I think your code is also a bit peculiar in that you read from SMALL 3 times. Why ?
EDIT: OK, we're getting there. You have just discovered that Fortran stores arrays in column-major order. I believe that most other programming languages store them in row-major order. In other words, the first element of your array is small(1,1), the second (in memory) is small(2,1), the third is small(1,2) and so forth. I think that your read (and write) statements are not standard but widely implemented (which is not unusual in Fortran compilers). I may be wrong, it may be standard. Either way, the read statement is being interpreted to read the elements of small in column-major order. The first number read is put in small(1,1), the second in small(2,1), the third in small(1,2) and so on.
Your write statement makes use of the same feature; you might have discovered this for yourself if you had written out the elements in loops with the indices printed too.
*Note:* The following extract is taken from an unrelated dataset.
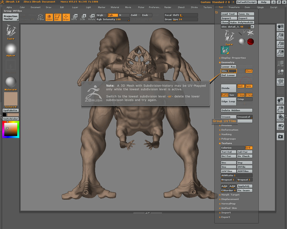Disable the ReFit toggle
Screen dimensions: 287x229
(x=224, y=95)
The idiomatic Fortran way of reading an array and controlling the order in which elements are placed into the array, is to include an implied-do loop in the read statement, like this:
READ(UNIT=10, FMT='(5I4)', iostat=reason) ((SMALL(row,col), col = 1,numCol), row=1,numRow)
You can also use this approach in write statements.
You should also study your compiler documentation carefully and determine how to switch on warnings for all non-standard features.
Adding to what High Performance Mark wrote...
If you want to use commas to separate the numbers, then you should use list-directed IO rather than formatted IO. (Sometimes this is called format-free IO, but that non-standard term is easy to confuse with binary IO). This is easier to use since you don't have to arrange the numbers precisely in columns and can separate them with spaces or commas. The read is simply "read (10, *) variables"
But sticking to formatted IO, here is some sample code:
program demo1
implicit none
integer, dimension (2,5) :: small
integer :: irow, jcol
open ( unit=10, file='boundary.txt', access='sequential', form='formatted' )
do irow=1, ubound (small, 1)
read (10, '(5I4)') (small (irow, jcol), jcol=1, ubound (small, 2))
end do
write (*, '( / "small (1,2) =", I2, " and small (2,1)=", I2 )' ) small (1,2), small (2,1)
end program demo1
Using the I4 formatted read, the data need to be in columns:
12341234123412341234
11 12 13 14 15
21 22 23 24 25
The data file shouldn't contain the first row "1234..." -- that is in the example to make the alignment required for the format 5I4 clear.
With my example program, there is an outer do loop for irow and an "implied do loop" as part of the read statement. You could also eliminate the outer do loop and use two implied do loops on the read statement, as High Performance Mark showed. In this case, if you kept the format specification (5I4), it would get reused to read the second line -- this is called format reversion. (On a more complicated format, one needs to read the rules to understand which part of the format is reused in format reversion.) This is standard, and has been so at least since FORTRAN 77 and probably FORTRAN IV. (Of course, the declarations and style of my example are Fortran 90).
I used "ubound" so that you neither have to carry around variables storing the dimensions of the array, nor use specific numeric values. The later method can cause problems if you later decide to change the dimension of the array -- then you have to hunt down all of the specific values (here 2 and 5) and change them.
There is no need for a rewind after an open statement.